Little action has been taken from that comprehensive industry report. Now is the time. The reset on science and innovation strategy and funding is the perfect time to invest in founder and company creation in sectors outside of deep tech. We can’t just restructure how science innovation works in this country, we have to acknowledge that most of the output will come outside of research-based commercialisation and deserves the funding and support to deliver thousands of founders creating new high-growth startups with innovative solutions to the markets they serve.

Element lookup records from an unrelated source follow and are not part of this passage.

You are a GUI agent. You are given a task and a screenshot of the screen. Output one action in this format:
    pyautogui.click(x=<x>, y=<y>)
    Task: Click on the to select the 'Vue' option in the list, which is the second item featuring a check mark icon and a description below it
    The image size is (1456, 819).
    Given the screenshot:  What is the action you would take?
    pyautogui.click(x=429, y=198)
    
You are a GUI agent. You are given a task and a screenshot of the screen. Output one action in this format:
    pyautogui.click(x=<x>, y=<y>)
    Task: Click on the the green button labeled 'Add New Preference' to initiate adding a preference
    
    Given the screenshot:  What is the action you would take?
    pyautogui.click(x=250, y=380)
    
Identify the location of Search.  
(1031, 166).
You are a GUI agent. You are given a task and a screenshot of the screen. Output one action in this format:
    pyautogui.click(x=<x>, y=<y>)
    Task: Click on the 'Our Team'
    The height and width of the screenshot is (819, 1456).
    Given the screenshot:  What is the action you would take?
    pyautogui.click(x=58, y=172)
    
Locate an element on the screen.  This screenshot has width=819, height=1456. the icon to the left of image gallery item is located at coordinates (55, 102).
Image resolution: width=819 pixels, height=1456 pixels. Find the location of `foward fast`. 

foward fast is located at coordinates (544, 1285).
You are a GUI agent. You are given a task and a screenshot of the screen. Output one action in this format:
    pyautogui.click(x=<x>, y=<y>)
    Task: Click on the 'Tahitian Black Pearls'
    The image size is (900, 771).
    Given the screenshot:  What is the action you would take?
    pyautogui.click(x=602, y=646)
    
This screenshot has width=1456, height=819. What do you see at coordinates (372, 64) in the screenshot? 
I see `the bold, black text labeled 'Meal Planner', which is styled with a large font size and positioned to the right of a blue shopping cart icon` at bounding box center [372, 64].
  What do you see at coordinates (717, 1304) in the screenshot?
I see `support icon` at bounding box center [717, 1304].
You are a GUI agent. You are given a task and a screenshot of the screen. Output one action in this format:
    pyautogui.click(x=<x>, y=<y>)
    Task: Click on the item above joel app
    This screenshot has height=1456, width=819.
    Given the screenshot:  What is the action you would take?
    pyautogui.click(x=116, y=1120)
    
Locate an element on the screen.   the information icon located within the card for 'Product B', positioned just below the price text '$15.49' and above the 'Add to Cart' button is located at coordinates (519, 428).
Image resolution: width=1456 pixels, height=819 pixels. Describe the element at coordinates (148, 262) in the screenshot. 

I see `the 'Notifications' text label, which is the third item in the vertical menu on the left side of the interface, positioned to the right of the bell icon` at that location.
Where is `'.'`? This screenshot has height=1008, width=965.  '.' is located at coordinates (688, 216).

Investment must balance the moonshot opportunities of deep tech with the speed and low cost of entry that high-growth startups beyond deep tech fuel job creation, exports, and national prosperity.
If we continue to ignore this underinvestment, we’ll be watching from the sidelines while other nations reap the benefits of a thriving startup ecosystem while we wait patiently and hope a few big science bets pay off.
New Zealand cannot afford to wait decades for a handful of deep-tech big bets to pay off. We need a bold, immediate investment in entrepreneurs’ capability building. By shifting focus beyond deep tech and backing high-growth, globally competitive startups across industries, we can drive job creation, exports, and prosperity and build a two-pronged strategy that sees both deep tech and the rest of the startup ecosystem create the kind of productivity we all want NZ to achieve.